▶ [Directions for this task]: Set down these items unchanged, beginning at the line that contains "Given: Click the multiple devices icon" and running through the end of the items. Leave the pictures out of the answer.

## Start Provided records

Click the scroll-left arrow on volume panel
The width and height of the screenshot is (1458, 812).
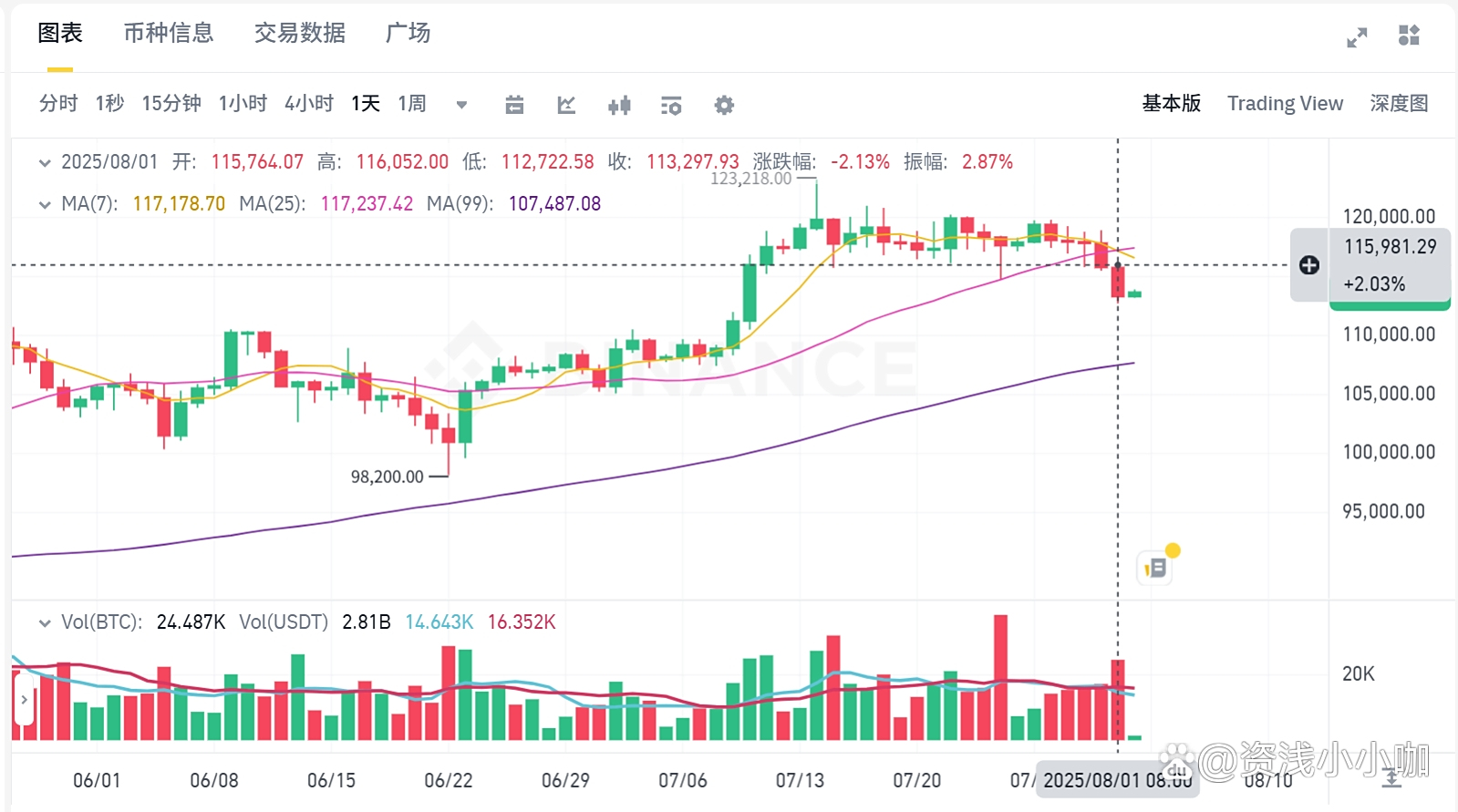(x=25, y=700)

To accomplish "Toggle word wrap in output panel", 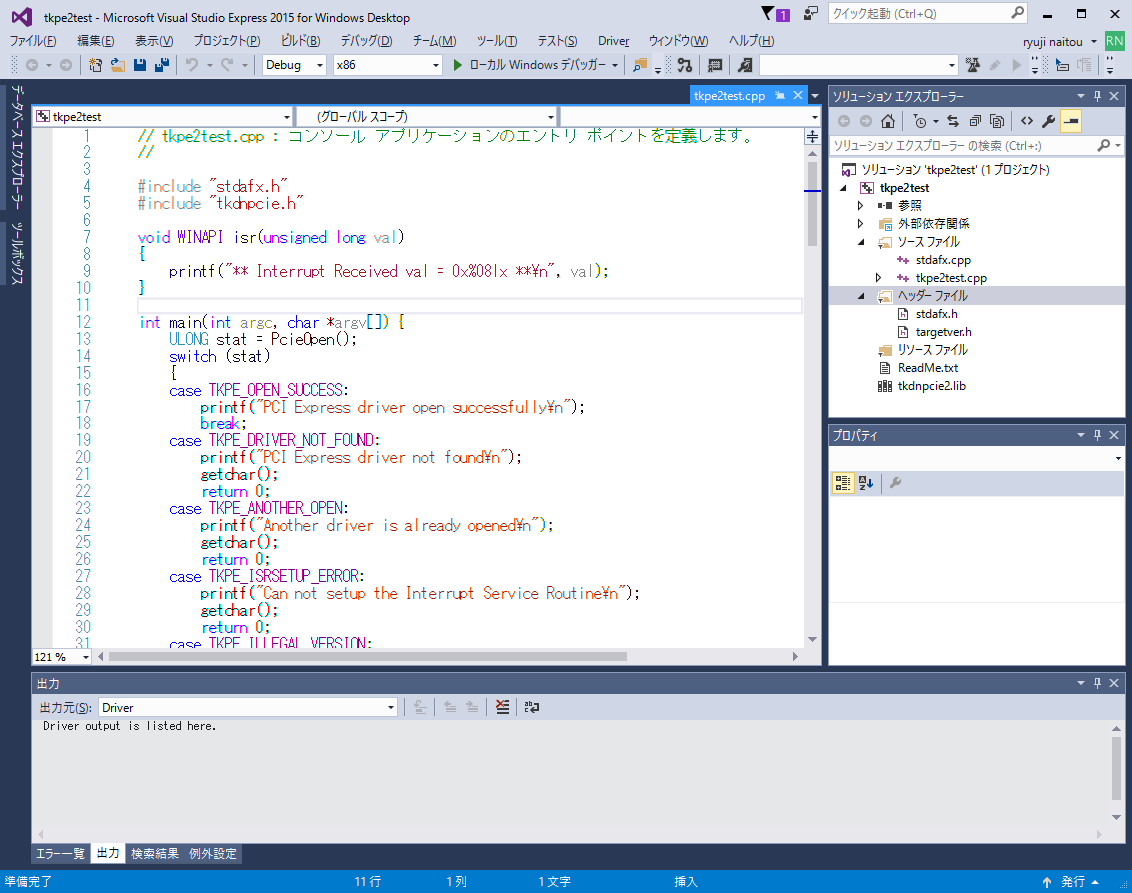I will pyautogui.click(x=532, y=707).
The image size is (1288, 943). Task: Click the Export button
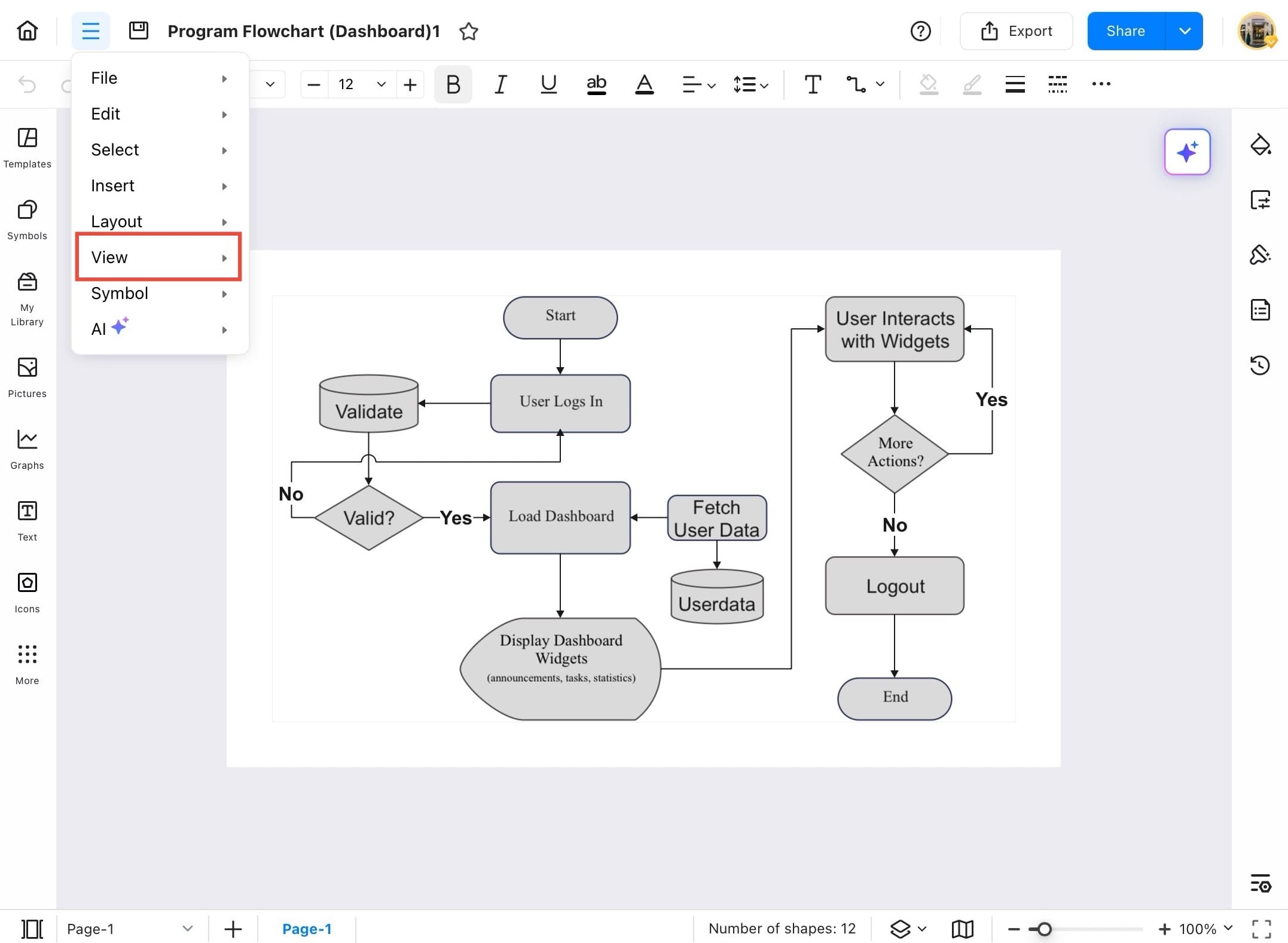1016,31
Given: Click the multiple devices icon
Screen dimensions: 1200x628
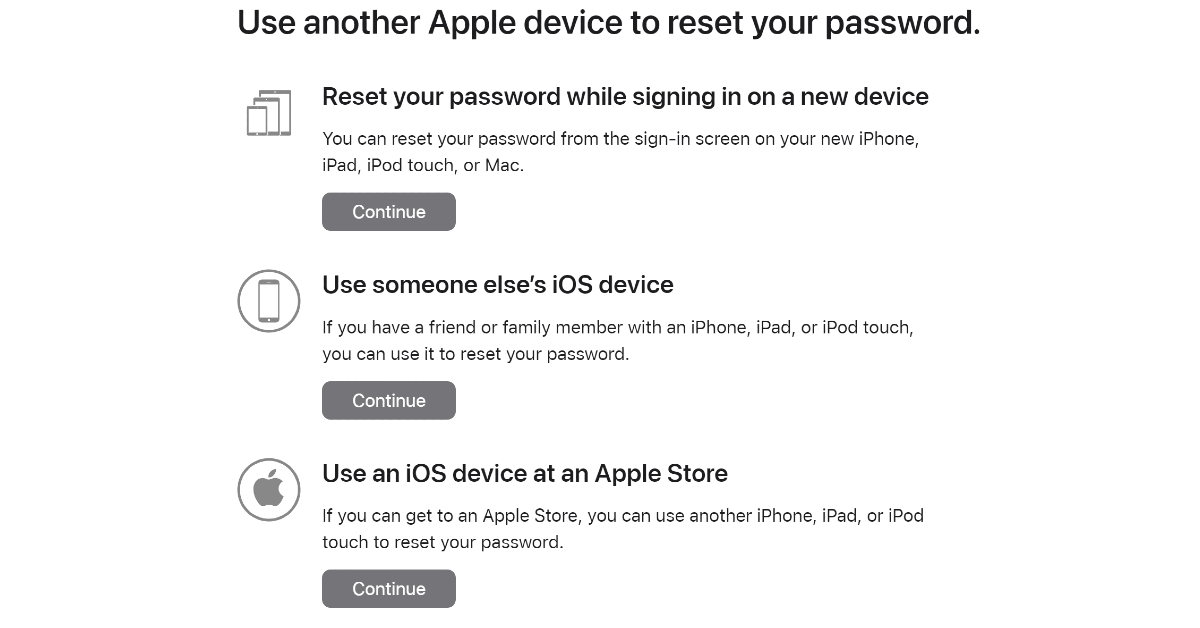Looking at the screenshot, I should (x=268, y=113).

## End Provided records

▶ [Answer to this problem]:
Given: Click the multiple devices icon
Screen dimensions: 1200x628
Looking at the screenshot, I should (x=268, y=113).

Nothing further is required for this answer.